**Stated exercise**
Copy out the listing below again, from the line with "The image size is (425, 480)." to the line with "498x599 pixels. 455,494", both lines included.

**Extracted material**

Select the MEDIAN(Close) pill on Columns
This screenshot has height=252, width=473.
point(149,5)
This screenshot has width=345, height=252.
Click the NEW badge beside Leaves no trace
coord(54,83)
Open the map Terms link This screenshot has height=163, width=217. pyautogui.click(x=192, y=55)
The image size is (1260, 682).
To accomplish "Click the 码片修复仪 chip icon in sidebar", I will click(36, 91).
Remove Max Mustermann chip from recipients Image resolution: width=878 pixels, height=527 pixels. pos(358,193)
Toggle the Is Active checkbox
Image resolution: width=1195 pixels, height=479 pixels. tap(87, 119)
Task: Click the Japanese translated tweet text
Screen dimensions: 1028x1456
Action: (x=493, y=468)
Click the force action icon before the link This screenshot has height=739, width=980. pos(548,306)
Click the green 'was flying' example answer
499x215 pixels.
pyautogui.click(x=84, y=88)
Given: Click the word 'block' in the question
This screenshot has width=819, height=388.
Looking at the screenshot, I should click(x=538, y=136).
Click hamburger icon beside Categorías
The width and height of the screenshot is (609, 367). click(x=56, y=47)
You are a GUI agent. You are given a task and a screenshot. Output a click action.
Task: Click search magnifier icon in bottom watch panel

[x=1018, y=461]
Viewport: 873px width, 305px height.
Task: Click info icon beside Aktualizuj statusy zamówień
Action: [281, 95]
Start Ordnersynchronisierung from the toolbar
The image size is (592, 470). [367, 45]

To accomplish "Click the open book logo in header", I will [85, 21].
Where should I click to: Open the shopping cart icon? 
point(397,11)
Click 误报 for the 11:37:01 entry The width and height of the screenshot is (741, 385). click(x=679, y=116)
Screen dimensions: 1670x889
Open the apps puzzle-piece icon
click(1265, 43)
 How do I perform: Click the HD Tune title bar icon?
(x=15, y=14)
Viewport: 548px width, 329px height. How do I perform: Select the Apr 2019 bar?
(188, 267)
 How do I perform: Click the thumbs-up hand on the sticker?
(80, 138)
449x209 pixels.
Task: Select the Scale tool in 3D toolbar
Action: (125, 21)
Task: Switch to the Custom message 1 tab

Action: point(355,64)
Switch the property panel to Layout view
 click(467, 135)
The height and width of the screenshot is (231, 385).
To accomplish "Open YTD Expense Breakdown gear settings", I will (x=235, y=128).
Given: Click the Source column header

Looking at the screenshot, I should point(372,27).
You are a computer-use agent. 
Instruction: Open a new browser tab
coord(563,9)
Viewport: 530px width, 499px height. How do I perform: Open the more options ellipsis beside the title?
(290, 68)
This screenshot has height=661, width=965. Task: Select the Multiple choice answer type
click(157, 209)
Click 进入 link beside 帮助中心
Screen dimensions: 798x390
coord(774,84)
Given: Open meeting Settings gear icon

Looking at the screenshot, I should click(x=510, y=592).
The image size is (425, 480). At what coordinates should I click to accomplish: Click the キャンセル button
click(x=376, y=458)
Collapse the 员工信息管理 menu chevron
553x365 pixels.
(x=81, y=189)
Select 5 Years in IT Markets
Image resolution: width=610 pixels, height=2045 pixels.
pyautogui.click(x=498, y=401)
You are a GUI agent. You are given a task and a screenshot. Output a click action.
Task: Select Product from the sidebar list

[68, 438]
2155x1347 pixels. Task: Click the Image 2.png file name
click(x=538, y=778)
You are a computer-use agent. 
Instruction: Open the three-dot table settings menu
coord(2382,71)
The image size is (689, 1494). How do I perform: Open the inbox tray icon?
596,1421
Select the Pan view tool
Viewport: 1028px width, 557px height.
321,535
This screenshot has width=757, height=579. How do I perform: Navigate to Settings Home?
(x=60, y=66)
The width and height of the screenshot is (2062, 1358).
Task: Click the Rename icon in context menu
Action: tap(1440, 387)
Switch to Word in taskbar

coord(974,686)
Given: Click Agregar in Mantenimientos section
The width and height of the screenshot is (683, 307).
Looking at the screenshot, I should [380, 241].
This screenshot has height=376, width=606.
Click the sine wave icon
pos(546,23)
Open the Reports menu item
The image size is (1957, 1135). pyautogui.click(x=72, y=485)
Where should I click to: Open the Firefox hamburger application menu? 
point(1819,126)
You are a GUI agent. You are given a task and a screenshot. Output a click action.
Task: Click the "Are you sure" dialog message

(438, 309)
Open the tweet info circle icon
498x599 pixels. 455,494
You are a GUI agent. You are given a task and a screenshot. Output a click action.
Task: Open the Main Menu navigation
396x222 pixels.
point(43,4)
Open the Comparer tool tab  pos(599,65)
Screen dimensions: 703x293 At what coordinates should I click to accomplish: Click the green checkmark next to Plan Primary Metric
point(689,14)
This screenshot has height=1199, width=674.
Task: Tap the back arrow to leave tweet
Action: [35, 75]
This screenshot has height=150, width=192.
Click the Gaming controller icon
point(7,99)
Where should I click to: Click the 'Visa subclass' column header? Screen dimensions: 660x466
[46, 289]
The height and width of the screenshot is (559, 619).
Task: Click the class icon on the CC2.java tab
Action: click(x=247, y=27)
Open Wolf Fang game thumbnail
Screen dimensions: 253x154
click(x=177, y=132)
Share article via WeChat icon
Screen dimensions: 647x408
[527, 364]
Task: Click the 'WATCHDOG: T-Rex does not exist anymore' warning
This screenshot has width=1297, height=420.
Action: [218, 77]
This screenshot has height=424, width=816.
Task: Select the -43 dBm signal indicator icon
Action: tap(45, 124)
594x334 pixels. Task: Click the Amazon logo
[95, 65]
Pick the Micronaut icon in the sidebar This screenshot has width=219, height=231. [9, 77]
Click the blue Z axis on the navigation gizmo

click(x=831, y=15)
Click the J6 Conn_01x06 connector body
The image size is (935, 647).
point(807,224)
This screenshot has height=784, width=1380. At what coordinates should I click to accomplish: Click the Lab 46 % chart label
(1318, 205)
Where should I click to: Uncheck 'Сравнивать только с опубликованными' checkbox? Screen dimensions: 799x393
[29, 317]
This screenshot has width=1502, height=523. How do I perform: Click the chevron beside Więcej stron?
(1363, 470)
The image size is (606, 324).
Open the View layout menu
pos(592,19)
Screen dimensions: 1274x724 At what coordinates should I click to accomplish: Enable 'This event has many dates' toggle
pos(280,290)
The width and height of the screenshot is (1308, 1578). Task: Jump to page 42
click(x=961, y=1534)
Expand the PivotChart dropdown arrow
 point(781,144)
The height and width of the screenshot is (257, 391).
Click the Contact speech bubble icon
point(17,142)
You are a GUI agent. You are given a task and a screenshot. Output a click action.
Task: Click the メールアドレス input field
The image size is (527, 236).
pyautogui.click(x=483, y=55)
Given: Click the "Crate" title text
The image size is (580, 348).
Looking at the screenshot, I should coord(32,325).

**Expected output**
The image size is (425, 480). At what coordinates should I click to accomplish: Click the キャンセル button
click(x=376, y=458)
Collapse the 员工信息管理 menu chevron
553x365 pixels.
(x=81, y=189)
Select 5 Years in IT Markets
Image resolution: width=610 pixels, height=2045 pixels.
pyautogui.click(x=498, y=401)
You are a GUI agent. You are given a task and a screenshot. Output a click action.
Task: Select Product from the sidebar list

[68, 438]
2155x1347 pixels. Task: Click the Image 2.png file name
click(x=538, y=778)
You are a computer-use agent. 
Instruction: Open the three-dot table settings menu
coord(2382,71)
The image size is (689, 1494). How do I perform: Open the inbox tray icon?
596,1421
Select the Pan view tool
Viewport: 1028px width, 557px height.
321,535
This screenshot has width=757, height=579. How do I perform: Navigate to Settings Home?
(x=60, y=66)
The width and height of the screenshot is (2062, 1358).
Task: Click the Rename icon in context menu
Action: tap(1440, 387)
Switch to Word in taskbar

coord(974,686)
Given: Click Agregar in Mantenimientos section
The width and height of the screenshot is (683, 307).
Looking at the screenshot, I should [380, 241].
This screenshot has height=376, width=606.
Click the sine wave icon
pos(546,23)
Open the Reports menu item
The image size is (1957, 1135). pyautogui.click(x=72, y=485)
Where should I click to: Open the Firefox hamburger application menu? 
point(1819,126)
You are a GUI agent. You are given a task and a screenshot. Output a click action.
Task: Click the "Are you sure" dialog message

(438, 309)
Open the tweet info circle icon
498x599 pixels. 455,494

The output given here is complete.